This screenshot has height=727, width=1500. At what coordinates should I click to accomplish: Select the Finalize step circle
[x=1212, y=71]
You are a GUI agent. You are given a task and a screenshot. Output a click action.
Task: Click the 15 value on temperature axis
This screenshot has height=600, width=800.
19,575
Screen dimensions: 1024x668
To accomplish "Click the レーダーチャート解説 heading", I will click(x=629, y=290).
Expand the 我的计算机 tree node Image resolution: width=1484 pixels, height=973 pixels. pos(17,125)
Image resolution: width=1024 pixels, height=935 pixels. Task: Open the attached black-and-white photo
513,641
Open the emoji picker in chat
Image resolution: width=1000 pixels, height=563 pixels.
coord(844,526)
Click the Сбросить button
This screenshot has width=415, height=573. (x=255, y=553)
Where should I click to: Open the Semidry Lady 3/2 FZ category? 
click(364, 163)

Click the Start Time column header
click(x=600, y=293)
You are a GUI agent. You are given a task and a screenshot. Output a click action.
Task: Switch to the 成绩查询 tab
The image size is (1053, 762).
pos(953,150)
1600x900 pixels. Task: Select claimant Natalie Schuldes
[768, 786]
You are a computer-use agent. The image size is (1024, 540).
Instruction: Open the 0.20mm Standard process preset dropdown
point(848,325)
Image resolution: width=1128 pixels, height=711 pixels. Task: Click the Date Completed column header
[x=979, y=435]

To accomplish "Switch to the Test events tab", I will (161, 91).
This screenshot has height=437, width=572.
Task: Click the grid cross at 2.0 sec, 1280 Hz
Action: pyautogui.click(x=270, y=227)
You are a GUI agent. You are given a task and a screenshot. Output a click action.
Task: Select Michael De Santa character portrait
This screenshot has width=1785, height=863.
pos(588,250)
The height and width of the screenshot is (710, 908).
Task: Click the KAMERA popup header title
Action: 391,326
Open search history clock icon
————
**YOUR INSTRUCTIONS**
Start with the first line. Please copy exactly each line of the listing through the one with "Task: Select Michael", including it.

**WRITTEN SOLUTION**
This screenshot has height=727, width=1500. At what coordinates should I click to accomplish: Select the Finalize step circle
[x=1212, y=71]
You are a GUI agent. You are given a task and a screenshot. Output a click action.
Task: Click the 15 value on temperature axis
This screenshot has height=600, width=800.
19,575
Screen dimensions: 1024x668
To accomplish "Click the レーダーチャート解説 heading", I will click(x=629, y=290).
Expand the 我的计算机 tree node Image resolution: width=1484 pixels, height=973 pixels. pos(17,125)
Image resolution: width=1024 pixels, height=935 pixels. Task: Open the attached black-and-white photo
513,641
Open the emoji picker in chat
Image resolution: width=1000 pixels, height=563 pixels.
coord(844,526)
Click the Сбросить button
This screenshot has width=415, height=573. (x=255, y=553)
Where should I click to: Open the Semidry Lady 3/2 FZ category? 
click(364, 163)

Click the Start Time column header
click(x=600, y=293)
You are a GUI agent. You are given a task and a screenshot. Output a click action.
Task: Switch to the 成绩查询 tab
The image size is (1053, 762).
pos(953,150)
1600x900 pixels. Task: Select claimant Natalie Schuldes
[768, 786]
You are a computer-use agent. The image size is (1024, 540).
Instruction: Open the 0.20mm Standard process preset dropdown
point(848,325)
Image resolution: width=1128 pixels, height=711 pixels. Task: Click the Date Completed column header
[x=979, y=435]

To accomplish "Switch to the Test events tab", I will (161, 91).
This screenshot has height=437, width=572.
Task: Click the grid cross at 2.0 sec, 1280 Hz
Action: pyautogui.click(x=270, y=227)
You are a GUI agent. You are given a task and a screenshot. Output a click action.
Task: Select Michael De Santa character portrait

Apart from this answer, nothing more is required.